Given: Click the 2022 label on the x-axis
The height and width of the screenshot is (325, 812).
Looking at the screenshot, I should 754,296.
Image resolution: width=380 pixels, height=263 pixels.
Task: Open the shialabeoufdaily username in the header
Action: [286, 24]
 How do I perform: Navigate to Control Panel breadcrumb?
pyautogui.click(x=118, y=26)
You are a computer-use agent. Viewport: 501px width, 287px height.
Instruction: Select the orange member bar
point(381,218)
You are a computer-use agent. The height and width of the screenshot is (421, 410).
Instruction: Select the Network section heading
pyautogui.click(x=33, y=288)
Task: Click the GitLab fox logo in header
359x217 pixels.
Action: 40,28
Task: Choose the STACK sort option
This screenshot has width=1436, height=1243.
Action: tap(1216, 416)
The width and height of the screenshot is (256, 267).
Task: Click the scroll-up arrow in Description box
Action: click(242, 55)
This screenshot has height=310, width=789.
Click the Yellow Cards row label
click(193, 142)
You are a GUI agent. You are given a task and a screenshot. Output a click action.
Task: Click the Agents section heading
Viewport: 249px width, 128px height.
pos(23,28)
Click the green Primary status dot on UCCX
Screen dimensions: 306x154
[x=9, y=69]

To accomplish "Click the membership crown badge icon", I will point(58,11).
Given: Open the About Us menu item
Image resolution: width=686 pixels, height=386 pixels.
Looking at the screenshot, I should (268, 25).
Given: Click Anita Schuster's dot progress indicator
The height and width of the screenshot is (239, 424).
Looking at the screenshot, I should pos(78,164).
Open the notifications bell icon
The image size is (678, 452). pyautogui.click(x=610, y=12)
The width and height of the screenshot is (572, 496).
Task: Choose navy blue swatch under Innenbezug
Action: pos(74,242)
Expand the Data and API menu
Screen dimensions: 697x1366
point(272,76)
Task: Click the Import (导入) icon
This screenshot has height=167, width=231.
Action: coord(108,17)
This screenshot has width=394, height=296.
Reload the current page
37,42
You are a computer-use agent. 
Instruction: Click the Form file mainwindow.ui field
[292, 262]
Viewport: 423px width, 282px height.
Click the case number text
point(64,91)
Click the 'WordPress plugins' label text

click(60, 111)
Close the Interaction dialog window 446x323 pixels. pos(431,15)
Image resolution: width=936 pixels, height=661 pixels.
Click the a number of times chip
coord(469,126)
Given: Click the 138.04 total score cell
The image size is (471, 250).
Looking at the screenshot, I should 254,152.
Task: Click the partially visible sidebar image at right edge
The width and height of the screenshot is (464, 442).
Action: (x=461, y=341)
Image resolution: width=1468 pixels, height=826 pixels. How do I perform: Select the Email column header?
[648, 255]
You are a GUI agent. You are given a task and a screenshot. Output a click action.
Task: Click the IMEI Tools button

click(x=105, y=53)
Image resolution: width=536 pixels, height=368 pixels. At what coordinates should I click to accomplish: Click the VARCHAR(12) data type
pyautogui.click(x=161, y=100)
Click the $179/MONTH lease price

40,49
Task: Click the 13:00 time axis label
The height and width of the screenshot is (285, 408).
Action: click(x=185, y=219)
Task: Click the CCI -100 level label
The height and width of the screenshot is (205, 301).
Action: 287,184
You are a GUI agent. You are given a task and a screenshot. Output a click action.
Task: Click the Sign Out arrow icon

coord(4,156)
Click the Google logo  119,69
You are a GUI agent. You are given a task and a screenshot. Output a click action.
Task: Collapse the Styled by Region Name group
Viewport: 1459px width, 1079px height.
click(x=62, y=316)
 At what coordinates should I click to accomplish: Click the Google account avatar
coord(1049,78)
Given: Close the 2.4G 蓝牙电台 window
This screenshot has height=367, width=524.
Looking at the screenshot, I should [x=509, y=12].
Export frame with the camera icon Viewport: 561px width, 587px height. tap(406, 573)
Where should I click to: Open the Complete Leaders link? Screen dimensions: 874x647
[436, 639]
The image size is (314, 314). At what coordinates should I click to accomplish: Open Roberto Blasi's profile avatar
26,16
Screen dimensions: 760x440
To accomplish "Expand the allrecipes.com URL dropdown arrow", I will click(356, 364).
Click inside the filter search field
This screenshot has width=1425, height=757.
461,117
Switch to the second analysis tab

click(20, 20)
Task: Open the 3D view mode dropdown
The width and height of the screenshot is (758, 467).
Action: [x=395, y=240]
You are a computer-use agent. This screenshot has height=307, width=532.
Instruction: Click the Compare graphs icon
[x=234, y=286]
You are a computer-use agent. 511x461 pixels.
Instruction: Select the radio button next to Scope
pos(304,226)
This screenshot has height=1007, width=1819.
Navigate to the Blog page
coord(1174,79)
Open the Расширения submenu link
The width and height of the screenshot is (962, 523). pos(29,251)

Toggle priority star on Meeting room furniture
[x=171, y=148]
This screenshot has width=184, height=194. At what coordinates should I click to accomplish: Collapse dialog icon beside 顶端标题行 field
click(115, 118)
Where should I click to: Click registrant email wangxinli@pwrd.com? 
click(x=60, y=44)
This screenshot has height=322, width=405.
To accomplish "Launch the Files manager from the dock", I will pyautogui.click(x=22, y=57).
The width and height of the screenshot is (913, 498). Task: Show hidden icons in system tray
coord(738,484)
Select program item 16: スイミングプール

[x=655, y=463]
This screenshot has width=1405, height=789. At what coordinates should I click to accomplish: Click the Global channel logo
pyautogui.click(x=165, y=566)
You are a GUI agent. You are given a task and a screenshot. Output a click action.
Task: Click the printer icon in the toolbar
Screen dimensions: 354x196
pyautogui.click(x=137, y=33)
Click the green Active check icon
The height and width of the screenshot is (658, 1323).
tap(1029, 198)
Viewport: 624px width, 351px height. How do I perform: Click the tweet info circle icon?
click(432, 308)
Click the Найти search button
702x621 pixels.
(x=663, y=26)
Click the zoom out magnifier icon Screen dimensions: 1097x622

WRITTEN PROBLEM: Pull out every item above and reproduce each of its lines verbatim, in the original order.

RESPONSE:
Given: Click the 2022 label on the x-axis
The height and width of the screenshot is (325, 812).
Looking at the screenshot, I should 754,296.
Image resolution: width=380 pixels, height=263 pixels.
Task: Open the shialabeoufdaily username in the header
Action: [286, 24]
 How do I perform: Navigate to Control Panel breadcrumb?
pyautogui.click(x=118, y=26)
You are a computer-use agent. Viewport: 501px width, 287px height.
Instruction: Select the orange member bar
point(381,218)
You are a computer-use agent. The height and width of the screenshot is (421, 410).
Instruction: Select the Network section heading
pyautogui.click(x=33, y=288)
Task: Click the GitLab fox logo in header
359x217 pixels.
Action: 40,28
Task: Choose the STACK sort option
This screenshot has width=1436, height=1243.
Action: tap(1216, 416)
The width and height of the screenshot is (256, 267).
Task: Click the scroll-up arrow in Description box
Action: click(242, 55)
This screenshot has height=310, width=789.
Click the Yellow Cards row label
click(193, 142)
You are a GUI agent. You are given a task and a screenshot. Output a click action.
Task: Click the Agents section heading
Viewport: 249px width, 128px height.
pos(23,28)
Click the green Primary status dot on UCCX
Screen dimensions: 306x154
[x=9, y=69]

To accomplish "Click the membership crown badge icon", I will point(58,11).
Given: Open the About Us menu item
Image resolution: width=686 pixels, height=386 pixels.
Looking at the screenshot, I should (268, 25).
Given: Click Anita Schuster's dot progress indicator
The height and width of the screenshot is (239, 424).
Looking at the screenshot, I should pos(78,164).
Open the notifications bell icon
The image size is (678, 452). pyautogui.click(x=610, y=12)
The width and height of the screenshot is (572, 496).
Task: Choose navy blue swatch under Innenbezug
Action: pos(74,242)
Expand the Data and API menu
Screen dimensions: 697x1366
point(272,76)
Task: Click the Import (导入) icon
This screenshot has height=167, width=231.
Action: coord(108,17)
This screenshot has width=394, height=296.
Reload the current page
37,42
You are a computer-use agent. 
Instruction: Click the Form file mainwindow.ui field
[292, 262]
Viewport: 423px width, 282px height.
Click the case number text
point(64,91)
Click the 'WordPress plugins' label text

click(60, 111)
Close the Interaction dialog window 446x323 pixels. pos(431,15)
Image resolution: width=936 pixels, height=661 pixels.
Click the a number of times chip
coord(469,126)
Given: Click the 138.04 total score cell
The image size is (471, 250).
Looking at the screenshot, I should 254,152.
Task: Click the partially visible sidebar image at right edge
The width and height of the screenshot is (464, 442).
Action: (x=461, y=341)
Image resolution: width=1468 pixels, height=826 pixels. How do I perform: Select the Email column header?
[648, 255]
You are a GUI agent. You are given a task and a screenshot. Output a click action.
Task: Click the IMEI Tools button

click(x=105, y=53)
Image resolution: width=536 pixels, height=368 pixels. At what coordinates should I click to accomplish: Click the VARCHAR(12) data type
pyautogui.click(x=161, y=100)
Click the $179/MONTH lease price

40,49
Task: Click the 13:00 time axis label
The height and width of the screenshot is (285, 408).
Action: click(x=185, y=219)
Task: Click the CCI -100 level label
The height and width of the screenshot is (205, 301).
Action: 287,184
You are a GUI agent. You are given a task and a screenshot. Output a click action.
Task: Click the Sign Out arrow icon

coord(4,156)
Click the Google logo  119,69
You are a GUI agent. You are given a task and a screenshot. Output a click action.
Task: Collapse the Styled by Region Name group
Viewport: 1459px width, 1079px height.
click(x=62, y=316)
 At what coordinates should I click to accomplish: Click the Google account avatar
coord(1049,78)
Given: Close the 2.4G 蓝牙电台 window
This screenshot has height=367, width=524.
Looking at the screenshot, I should [x=509, y=12].
Export frame with the camera icon Viewport: 561px width, 587px height. tap(406, 573)
Where should I click to: Open the Complete Leaders link? Screen dimensions: 874x647
[436, 639]
The image size is (314, 314). At what coordinates should I click to accomplish: Open Roberto Blasi's profile avatar
26,16
Screen dimensions: 760x440
To accomplish "Expand the allrecipes.com URL dropdown arrow", I will click(356, 364).
Click inside the filter search field
This screenshot has width=1425, height=757.
461,117
Switch to the second analysis tab

click(20, 20)
Task: Open the 3D view mode dropdown
The width and height of the screenshot is (758, 467).
Action: [x=395, y=240]
You are a computer-use agent. This screenshot has height=307, width=532.
Instruction: Click the Compare graphs icon
[x=234, y=286]
You are a computer-use agent. 511x461 pixels.
Instruction: Select the radio button next to Scope
pos(304,226)
This screenshot has height=1007, width=1819.
Navigate to the Blog page
coord(1174,79)
Open the Расширения submenu link
The width and height of the screenshot is (962, 523). pos(29,251)

Toggle priority star on Meeting room furniture
[x=171, y=148]
This screenshot has width=184, height=194. At what coordinates should I click to accomplish: Collapse dialog icon beside 顶端标题行 field
click(115, 118)
Where should I click to: Click registrant email wangxinli@pwrd.com? 
click(x=60, y=44)
This screenshot has height=322, width=405.
To accomplish "Launch the Files manager from the dock", I will pyautogui.click(x=22, y=57).
The width and height of the screenshot is (913, 498). Task: Show hidden icons in system tray
coord(738,484)
Select program item 16: スイミングプール

[x=655, y=463]
This screenshot has width=1405, height=789. At what coordinates should I click to accomplish: Click the Global channel logo
pyautogui.click(x=165, y=566)
You are a GUI agent. You are given a task and a screenshot. Output a click action.
Task: Click the printer icon in the toolbar
Screen dimensions: 354x196
pyautogui.click(x=137, y=33)
Click the green Active check icon
The height and width of the screenshot is (658, 1323).
tap(1029, 198)
Viewport: 624px width, 351px height. How do I perform: Click the tweet info circle icon?
click(432, 308)
Click the Найти search button
702x621 pixels.
(x=663, y=26)
Click the zoom out magnifier icon Screen dimensions: 1097x622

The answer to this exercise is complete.